Here’s what’s going on.

Reid claims he’ll force a vote if Republicans don’t act.

“Absolutely we can force votes. If we don’t get something done soon I will force a vote,” he told MSNBC’s Rachel Maddow on Thursday night. “I had a conversation today with a number of Republicans and told them really to get her done or I will make sure they will have an opportunity to vote against her.”

In other words, Reid is threatening to effectively seize the reins from Senate Majority Leader Mitch McConnell (R-KY) on the issue.

Here’s how Reid’s gambit would work.

Senate rules allow any member, when recognized on the floor, to make a motion to proceed to a nomination on the calendar. By tradition this is a prerogative of the majority leader, who enjoys the right of first recognition, but ordinary senators are not prohibited from trying. It just never happens.

So let’s say Reid tries. The next thing that would happen is that Republicans would object, and Reid would need 51 votes to override their objection and move forward.
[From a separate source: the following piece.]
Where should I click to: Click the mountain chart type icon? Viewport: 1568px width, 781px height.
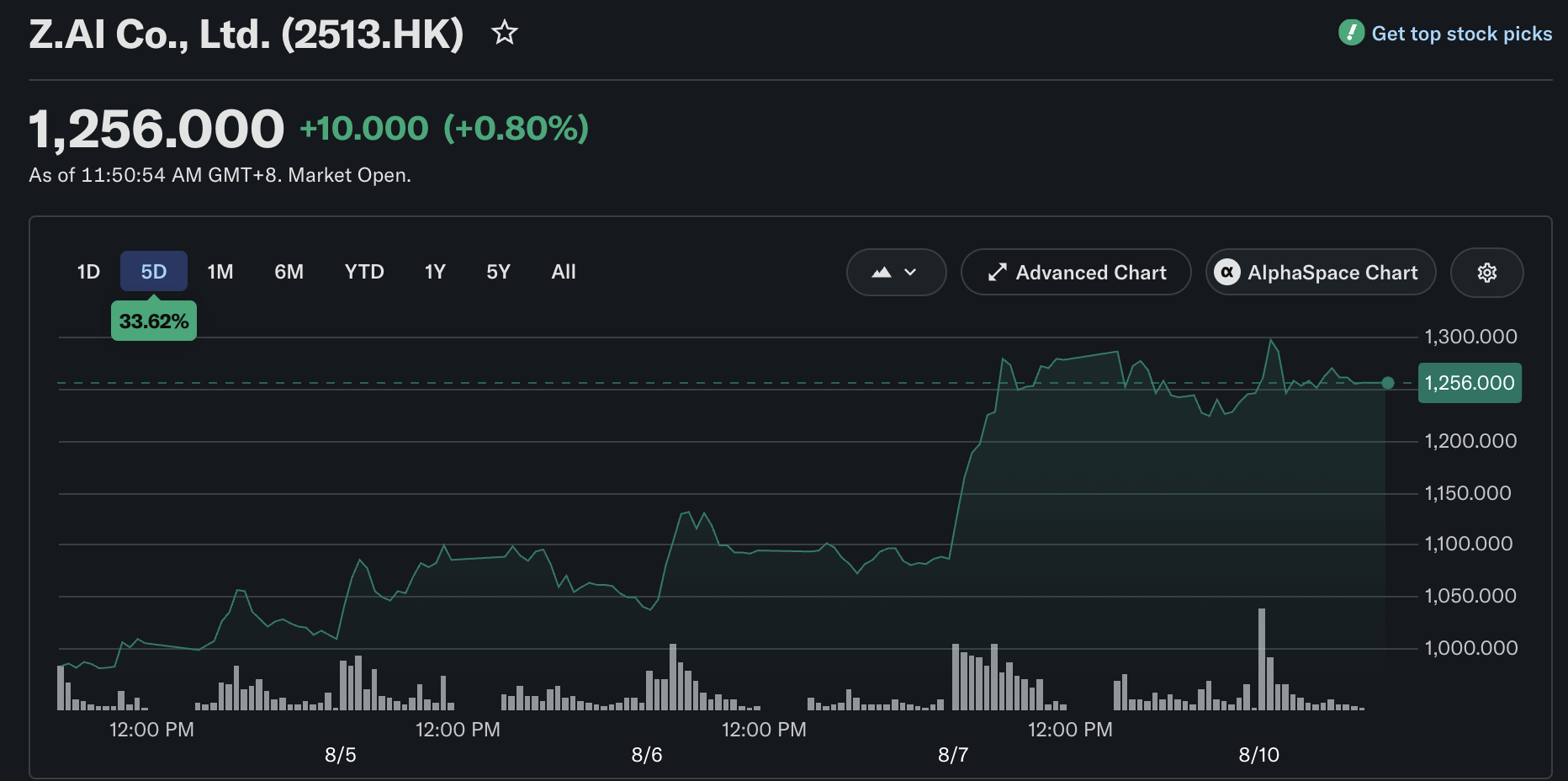click(x=881, y=273)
This is where his plan is likely to fail.

Five Republicans back Lynch, but are loyal to McConnell.

Assume all 46 Democratic members unite, Reid will need the support of at least four Republican senators to proceed to the executive session. The problem here is that the five Republicans who support Lynch — Sens. Jeff Flake (AZ), Orrin Hatch (UT), Lindsey Graham (SC), Susan Collins (ME) and Mark Kirk (IL) — have been loyal to McConnell on procedural matters. All have stood by him as he has delayed a vote on the nomination, and it’s extremely unlikely they’ll support Reid in a procedural move designed to undercut McConnell.

A Senate Republican leadership aide categorically said Reid’s move “would fail” and added: “He cannot force a vote on Lynch. It’s that simple.”
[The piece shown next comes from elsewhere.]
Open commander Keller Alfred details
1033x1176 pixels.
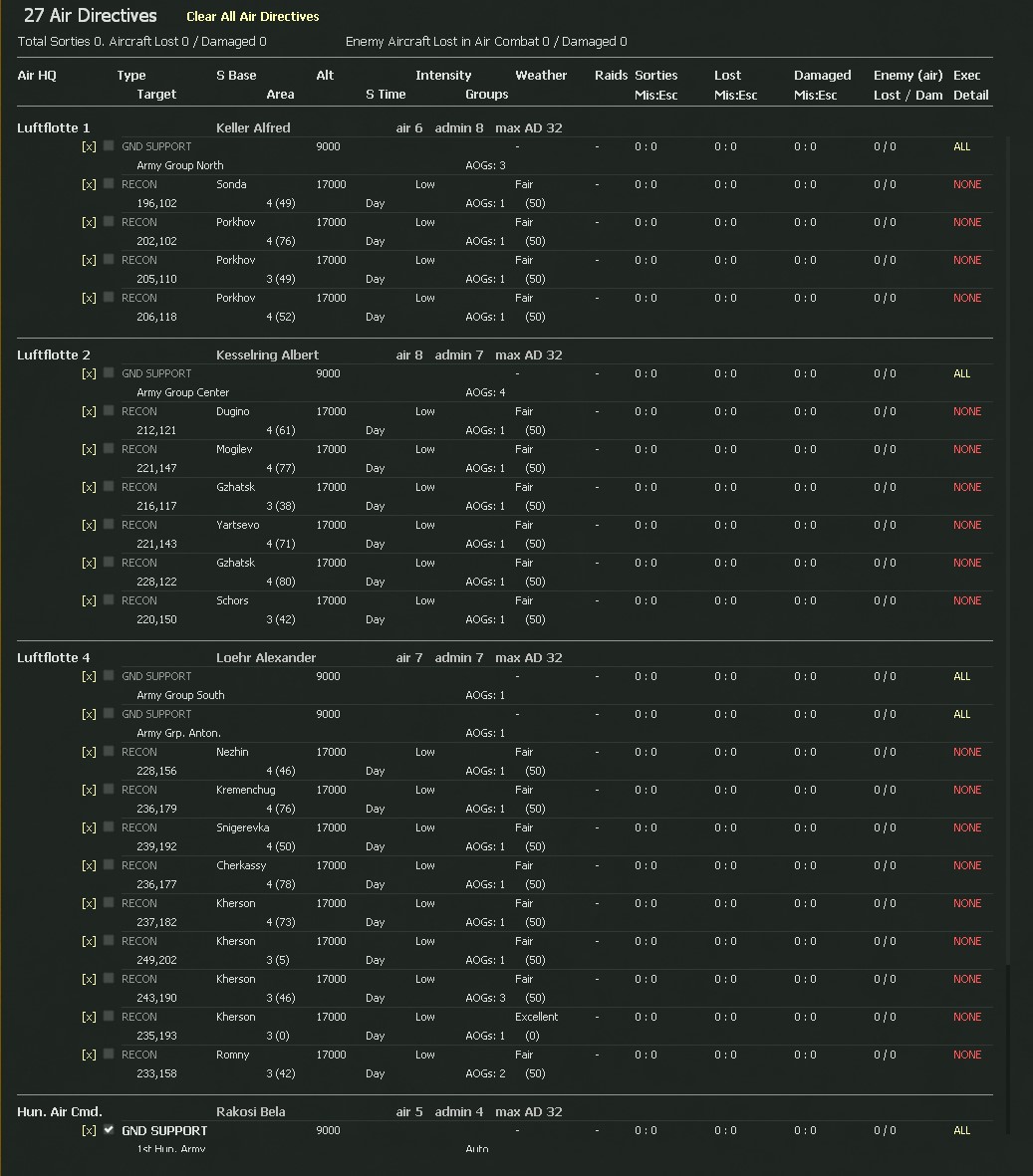(x=253, y=128)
If Reid somehow cobbles together the majority needed to proceed to executive session, then he can file “cloture” on the nomination if 16 other senators sign his petition — they can all be Democrats. At that point, there would be a vote to proceed to the nomination, followed by a maximum of 30 hours of debate, and then a final vote on the nomination — both would require a simple majority.

“Democrats will frame those procedural votes as a test of the GOP’s willingness to confirm the first female African-American AG. That will put those GOP [senators who support Lynch] in a tough spot — precisely where Reid and Democrats probably want to put them,” said Sarah Binder, a Senate expert and George Washington University professor.

Reid’s gambit appears to be unprecedented.

Neither Reid’s office nor outside Senate experts could point to a modern precedent for such a move. The right of the majority leader to control votes has been unchallenged for generations.

“[T]he delay on Lynch is unprecedented,” said Adam Jentleson, Reid’s spokesman.

“I have never heard of this being attempted before,” said Norm Ornstein, a congressional scholar at the American Enterprise Institute. “It makes you wonder what’s going on in Harry’s mind right now in doing a prod on this issue. Unless it’s simply to register a strong political point.”

McConnell says he’ll bring up Lynch after the Senate passes an anti-sex-trafficking bill.

But it’s unclear when — or if — that’ll happen. The legislation stalled one month ago due to anti-abortion language that Democrats said they discovered while it was on the floor. Since then sparks have flown and offers have been traded, but the parties remain divided over whether trafficking victims should face restrictions on the use of money collected from perpetrators to get an abortion.

McConnell has used the Lynch nomination as a bargaining chip, but Democrats insist the issues are unrelated and that she deserves a vote regardless.

McConnell “has already announced that the Lynch nomination will get a vote,” said Don Stewart, his deputy chief of staff. “Members are continuing to work to find a way to overcome the Democrats’ filibuster of a bipartisan bill that will help prevent women and children from being sold into sex slavery. Once that bill’s complete, the Lynch nomination is next.”

If and when Lynch does come up, she appears to have at least 51 votes to be confirmed.